Résultat des courses, vous voici ce soir virtuellement trempés. On pourrait dire comme des êtres, ou des choses immergées. Ce qui se traduirait mot à mot, en japonais, par le joli mot de « Otsukemono ». Vous voici un peu comme Pierre, celui qui pose des questions tout le temps – je parle de celui de l’Evangile. Lui aussi s’est mouillé pour connaître Jésus. Tout ça pour tester en vrai ce que disait le livre de la Sagesse tout à l’heure. Pierre vacille, attrape la main du Sauveur et il se rend compte que, oui, comme dit l’Ecriture « Nous sommes dans sa main ».
Vous me direz, Captain Obvious on savait bien qu’on était dans la main de Dieu. Fallait-il tout ce cinéma, vagues et tempêtes ? Mais parce qu’on n’est pas à une surcompensation intellectuelle prêt, et qu’on risque toujours la hamsterisation à haute dose ou le court-circuitage névrotique, à Telecom ou au noviciat, ce genre de réalité simple et basique – on est dans la main de Dieu – il faut juste l’éprouver, encore et encore, pour s’en convaincre. Ce qui, au fond, pouvait encore être accessoire pour vous avant d’entrer ici au noviciat est devenu vital, indispensable : l’existence de Dieu, son action, son salut. Tout seul, sans que personne ne vous y pousse, vous vous êtes mis en danger : tout dépend désormais de cela dans vos vies. Tout dépend de Lui dans vos vies. Alors le doute revient plus fort : est-ce un fantôme ? une chimère ? tout cela est-il vrai ? Car j’ai tout bâti sur le Dieu insaisissable et fugace. Et ça donne le vertige. Il faut alors perdre pied pour redescendre sur terre. Parce que, vous le savez bien, depuis l’Incarnation, Dieu, c’est surtout sur terre que ça se passe. « Keep calm and enjoy the novitiate » – j’ai dû lire ça quelque part. Je crois que c’est du père Régamay.
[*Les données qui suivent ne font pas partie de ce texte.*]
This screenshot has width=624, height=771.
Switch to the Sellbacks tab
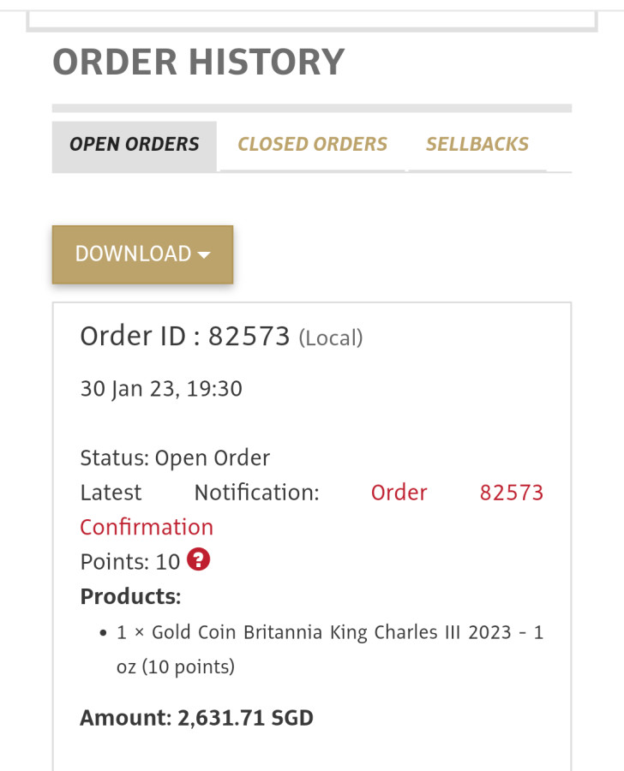tap(477, 145)
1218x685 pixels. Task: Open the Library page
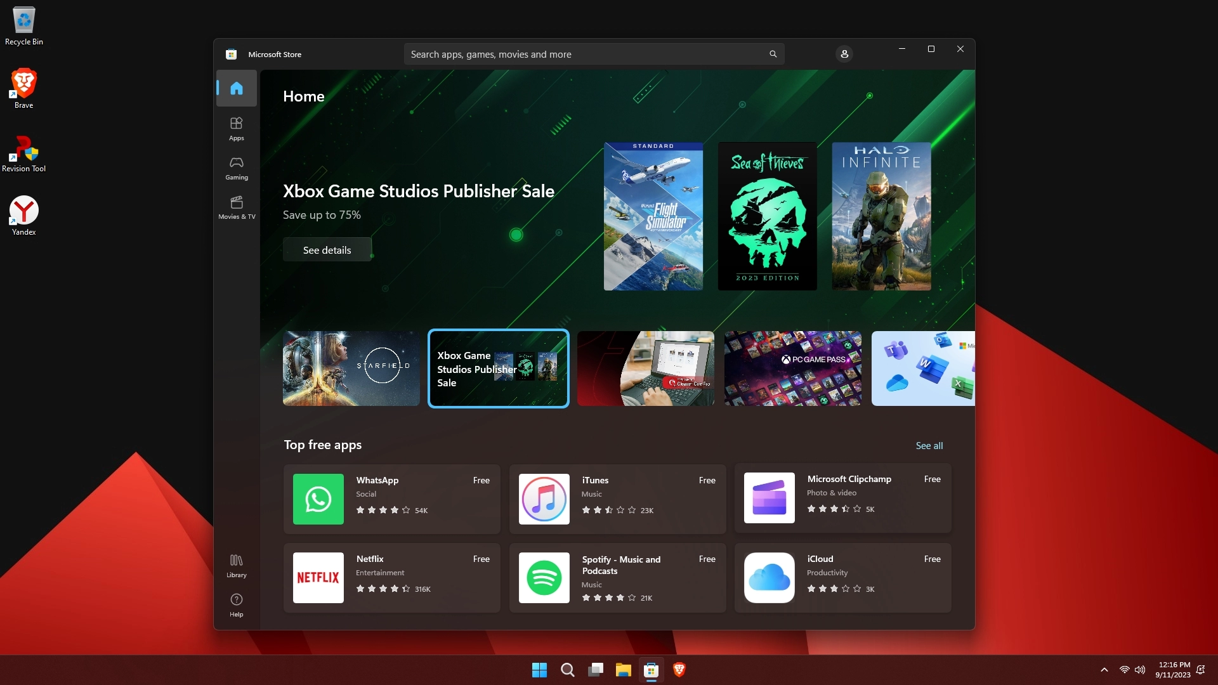coord(236,566)
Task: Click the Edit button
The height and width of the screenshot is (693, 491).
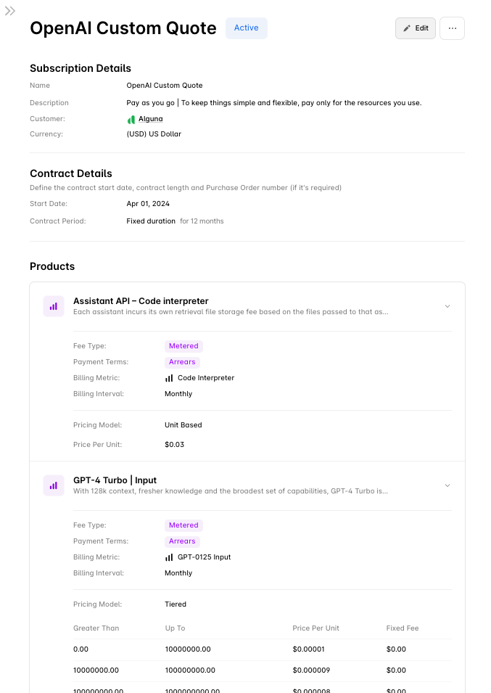Action: click(416, 28)
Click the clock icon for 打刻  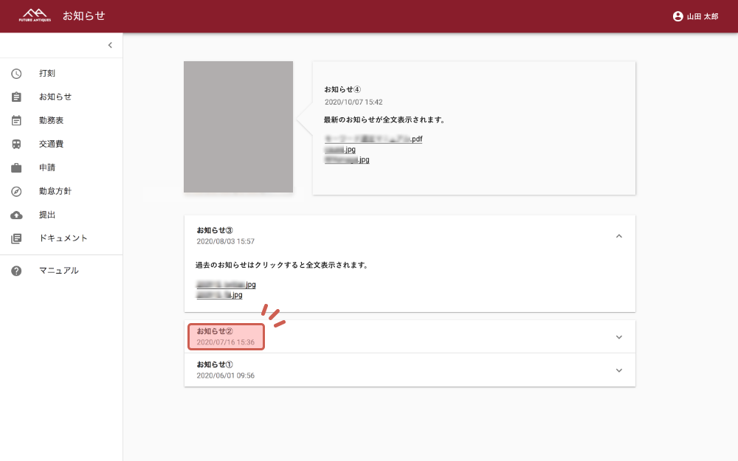point(16,73)

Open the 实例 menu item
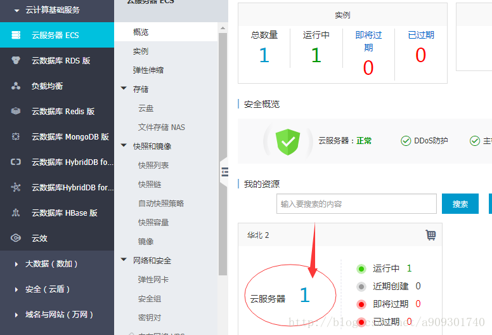pos(141,51)
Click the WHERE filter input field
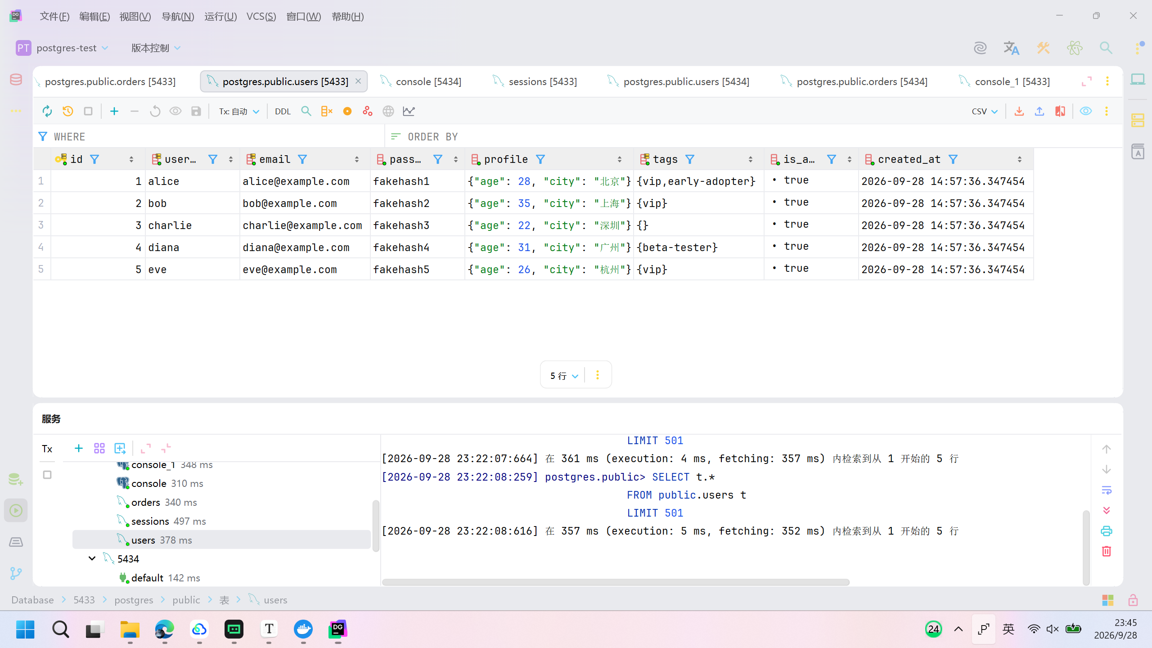Screen dimensions: 1152x648 [210, 136]
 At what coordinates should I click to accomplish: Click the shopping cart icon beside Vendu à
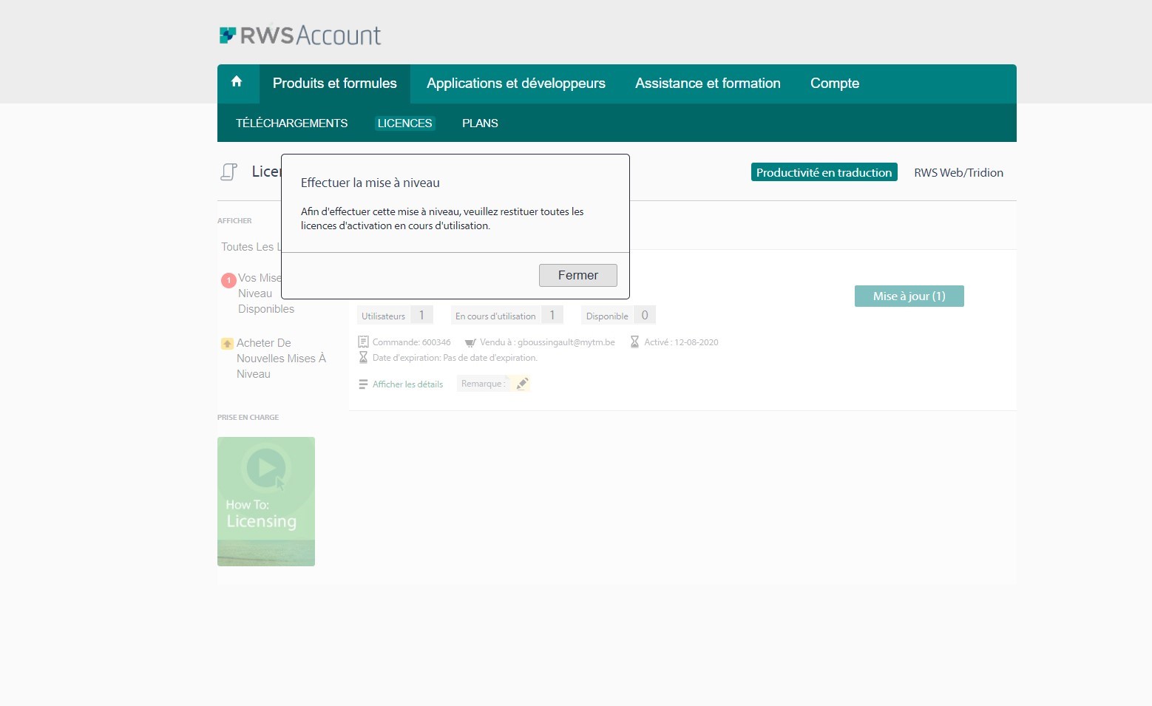470,342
Le noviciat est donc une expérience immersive. On n’entre pas à moitié dans la vie religieuse, sauf à en ressortir très vite, comme dans la Mer du Nord ou la Manche. On ne se donne pas à moitié à l’éternelle sagesse. Quand on est jeune et plus ou moins beau, comme vous, on veut tout. Et on a raison. Le plus sûr pour avoir tout, c’est de vouloir Dieu. C’est un calcul risqué, osé, mais correct. Alors notre volonté cherche à comprendre, comme pour Pierre. Tenez par exemple, comment se fait-il que l’on soit obligé de marcher sur l’eau quand on veut suivre sérieusement le Bon Dieu ? et parce qu’on finit par se demander comment ça marche, et non plus vers qui on marche, eh bien on coule. Mais ce n’est pas grave. Couler nous rend humble, et nous approche de Dieu tout autant que de marcher, sans doute même davantage.
Et puis de toute façon, trempez ou pas, vous n’avez pas le temps de vous demander éternellement ce qui vous arrive. Parce que la sagesse court devant vous. Vous l’avez entendu, c’est une jolie femme. Elle, elle vous a conquis. Reste, vous, à la conquérir. Mes frères, courez, sinon, celle avec qui vous avez résolu de partager votre vie va vous échapper. Courez après son soleil, qui, lui, ne tombe jamais en panne. Courez après celle avec qui, admettez-le, vous avez déjà dû boire quelques coups. Elle vous a enivré on s’en doute, sinon vous ne seriez pas ici. Et puis nous aussi on s’est fait avoir avant vous ! Comedite, bibite et inebriamini. Ce n’est pas du latin compliqué : votre vie désormais sera la quête de la sagesse en celui qui l’Incarne parfaitement ; vous le mangerez, vous le boirez, il vous enivrera Jésus-Christ. Croyez-moi, vous n’allez pas vous ennuyer, mais alors pas du tout. Des messes vintages en dentelle aux prédications taillées pour les punks à chien, vous ferez un peu de tout. Vous finirez peut-être même affublés d’un titre ronflant, dans un bureau de princesse, avec assistante et voiture de fonction.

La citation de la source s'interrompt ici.